Short-chain dehydrogenase/reductase PhomF

UniProtKB accession:  A0A8J9S3B0

Grouped By:  Matching UniProtKB accession

UniProtKB description:  Short-chain dehydrogenase/reductase; part of the gene cluster that mediates the biosynthesis of the phomopsins, a group of hexapeptide mycotoxins which infects lupins and causes lupinosis disease in livestock (PubMed:34608734). The role of phomF within the phomopsins biosynthesis pathway has still to be determined (Probable).
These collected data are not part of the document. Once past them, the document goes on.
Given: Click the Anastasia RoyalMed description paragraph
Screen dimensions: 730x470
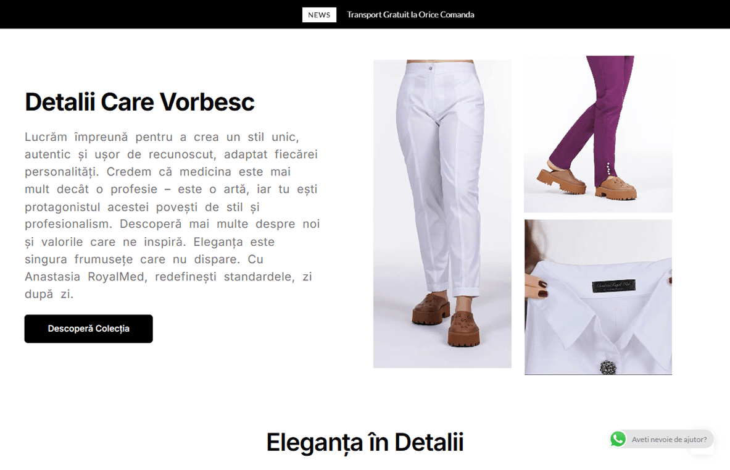Looking at the screenshot, I should (x=172, y=216).
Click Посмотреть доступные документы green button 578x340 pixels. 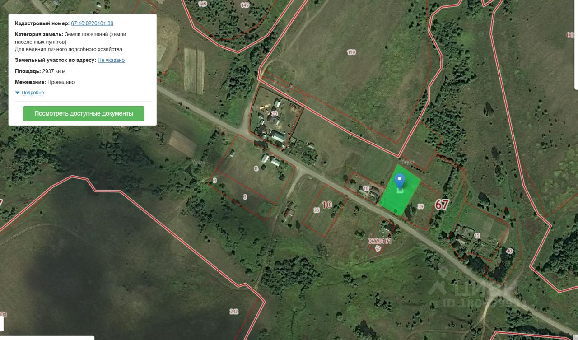coord(84,113)
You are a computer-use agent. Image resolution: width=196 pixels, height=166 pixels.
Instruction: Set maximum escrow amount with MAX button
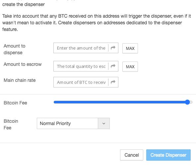click(x=130, y=67)
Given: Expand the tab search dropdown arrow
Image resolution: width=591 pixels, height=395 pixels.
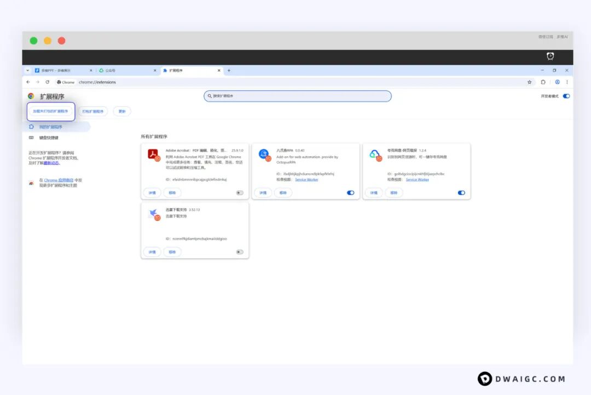Looking at the screenshot, I should pos(28,71).
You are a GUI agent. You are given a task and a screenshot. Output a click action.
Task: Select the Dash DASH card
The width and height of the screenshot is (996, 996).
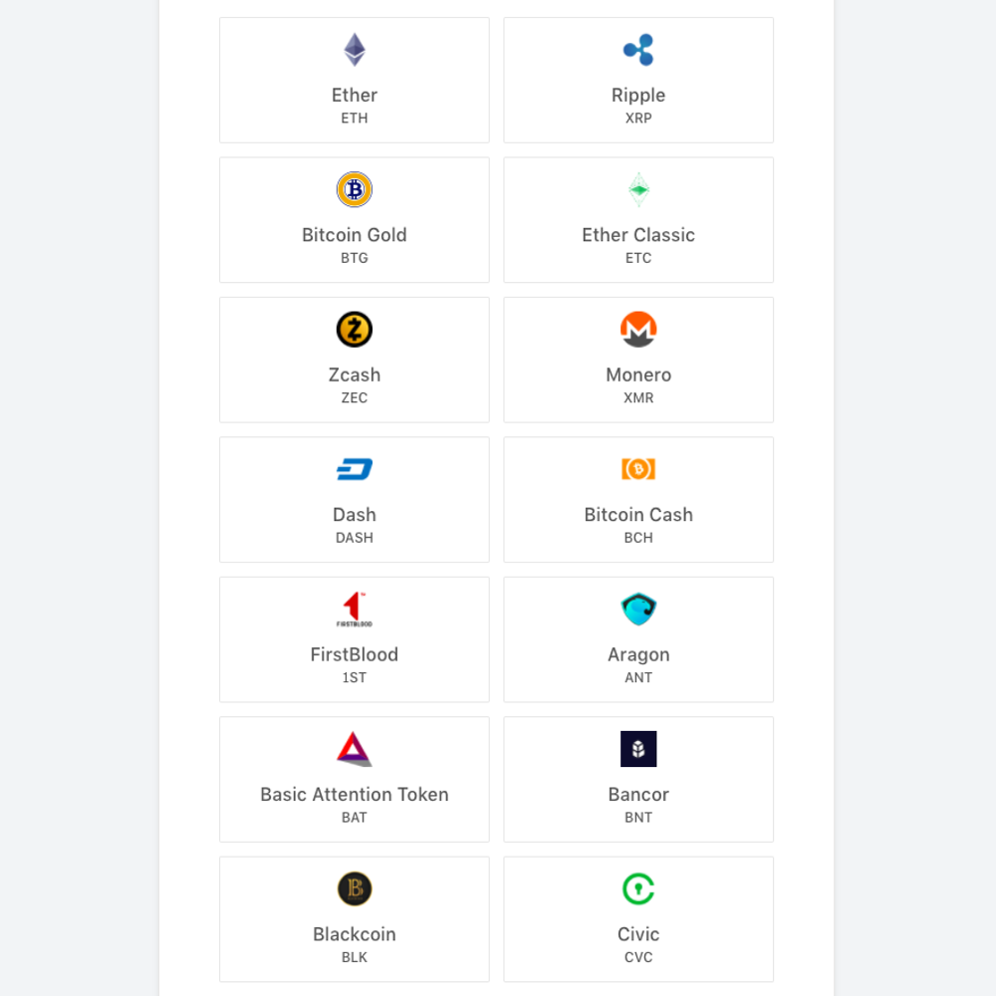pyautogui.click(x=355, y=499)
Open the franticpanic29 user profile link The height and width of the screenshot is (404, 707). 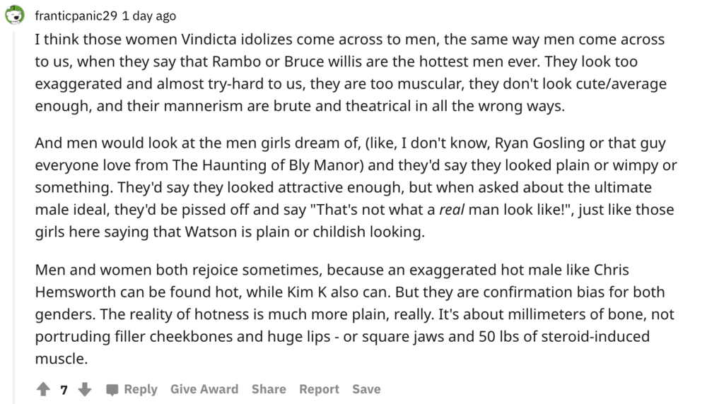coord(76,16)
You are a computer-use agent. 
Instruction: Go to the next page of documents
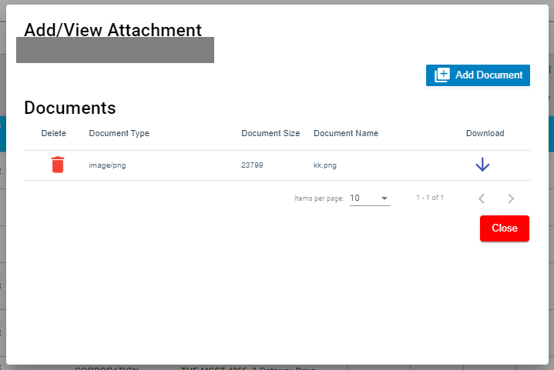point(511,198)
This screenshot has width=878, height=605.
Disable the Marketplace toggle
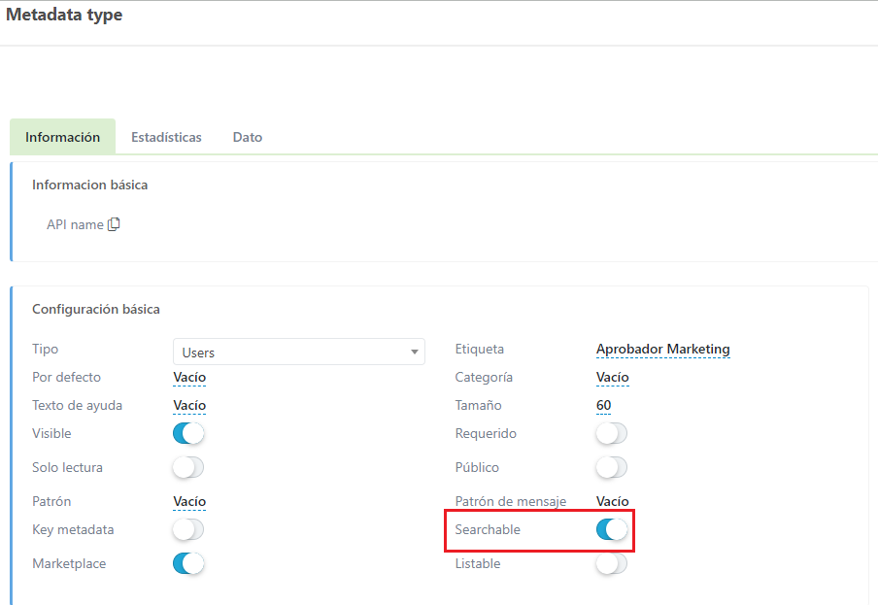pyautogui.click(x=188, y=563)
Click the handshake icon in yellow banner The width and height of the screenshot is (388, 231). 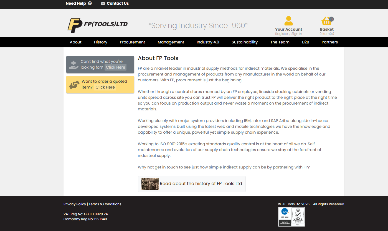[74, 84]
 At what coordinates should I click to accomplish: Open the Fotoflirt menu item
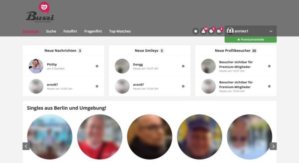(x=70, y=31)
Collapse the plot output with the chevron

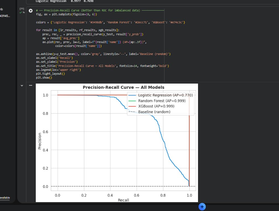click(22, 85)
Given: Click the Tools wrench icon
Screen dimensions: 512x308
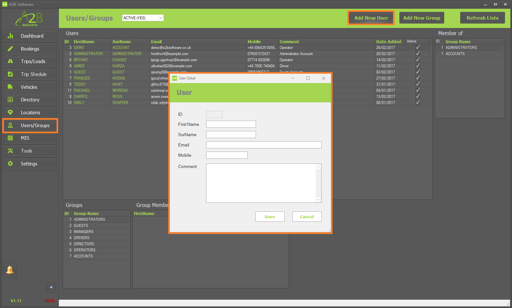Looking at the screenshot, I should [10, 151].
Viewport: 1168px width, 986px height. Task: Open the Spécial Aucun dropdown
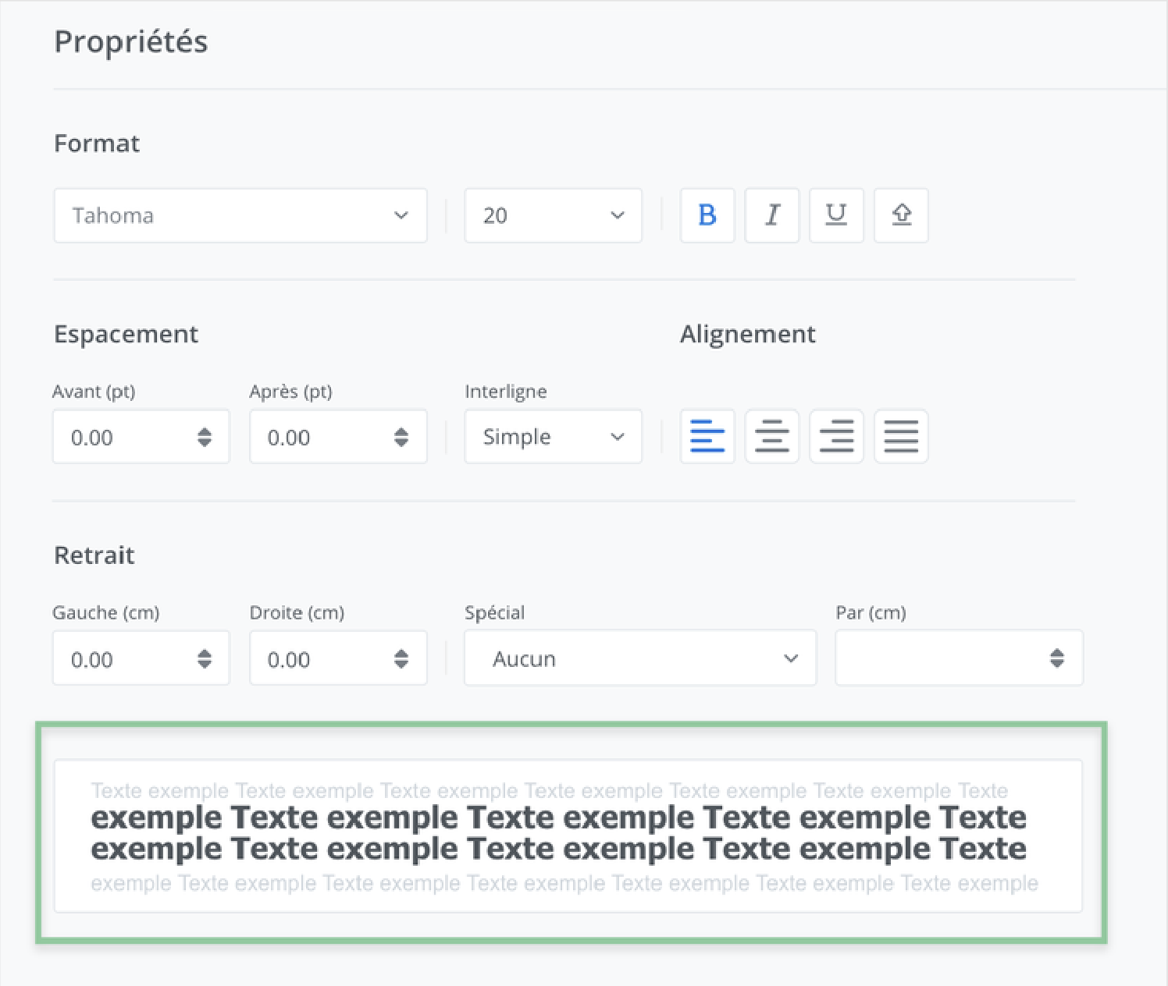point(640,658)
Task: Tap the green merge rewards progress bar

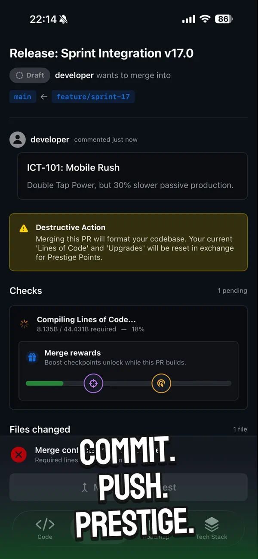Action: [x=45, y=383]
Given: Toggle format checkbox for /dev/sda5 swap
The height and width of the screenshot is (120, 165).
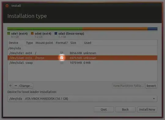Looking at the screenshot, I should pyautogui.click(x=62, y=63).
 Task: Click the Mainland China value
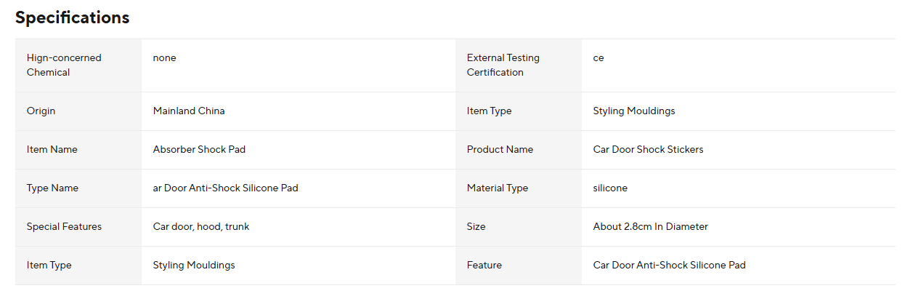pyautogui.click(x=189, y=111)
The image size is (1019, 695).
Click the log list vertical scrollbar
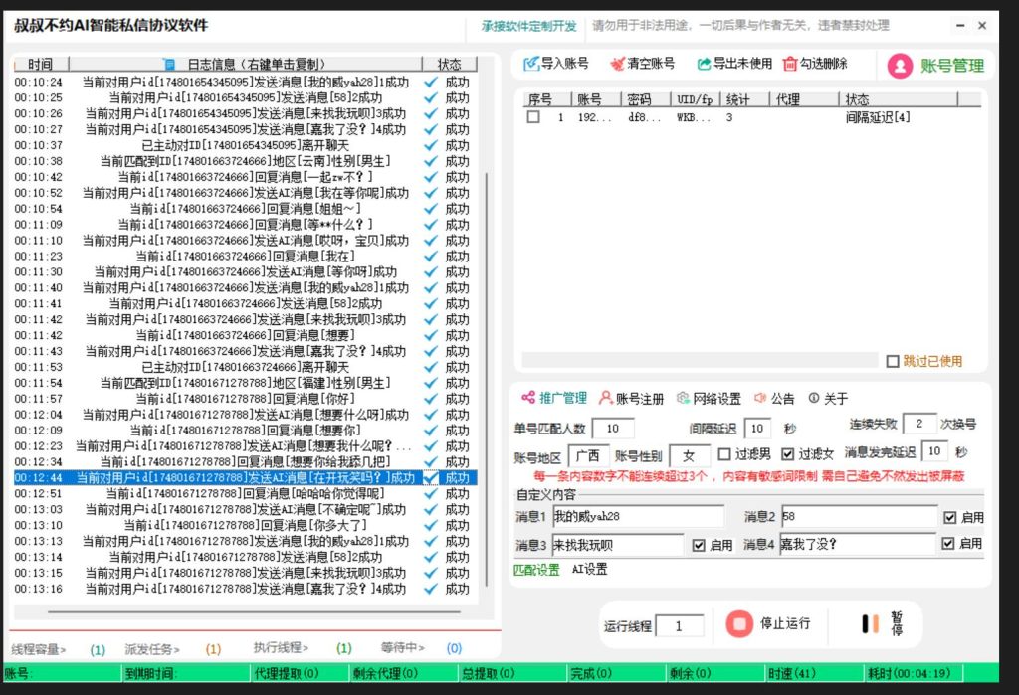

The pathway starts with the processing of the precursor phomA by several endopeptidases including kexin proteases as well as the cluster-specific S41 family peptidase phomP1 and the oligopeptidase phomG to produce 10 identical copies of the hexapeptide Tyr-Val-Ile-Pro-Ile-Asp. After being excised from the precursor peptide, the core peptides are cyclized and modified post-translationally by enzymes encoded within the gene cluster. The timing and order of proteolysis of the phomA precursor and PTMs are still unknown. Two tyrosinase-like enzymes, phomQ1 and phomQ2, catalyze the chlorination and hydroxylation of Tyr, respectively. PhomYb, is proposed to be involved in the construction of the macrocyclic structure. The other 4 ustYa family proteins may be involved in PTMs that generate the unique structure of phomopsin A. PhomYa is required for the hydroxylation of C-beta of Tyr. PhomYc, phomYd, and phomYe are responsible for the biosynthesis of 2,3-dehydroisoleucine (dIle), 2,3-dehydroaspartic acid (dAsp), and 3,4-dehydroproline (dPro), respectively. While dIle formation by phomYc is indispensable for the installation of dAsp by phomYd, the order of the other PTMs have not been elucidated yet. Most of the biosynthetic enzymes likely have broad substrate specificity, and thus, there might be a metabolic grid from a precursor to phomopsin A. The enzyme(s) responsible for the biosynthesis of 3,4-dehydrovaline (dVal) have also not been identified yet. Finally, phomM acts as an S-adenosylmethionine-dependent alpha-N-methyltransferase that catalyzes two successive N-methylation reactions, converting N-desmethyl-phomopsin A to phomopsin A and phomopsin A further to an N,N-dimethylated congener called phomopsin E (Probable).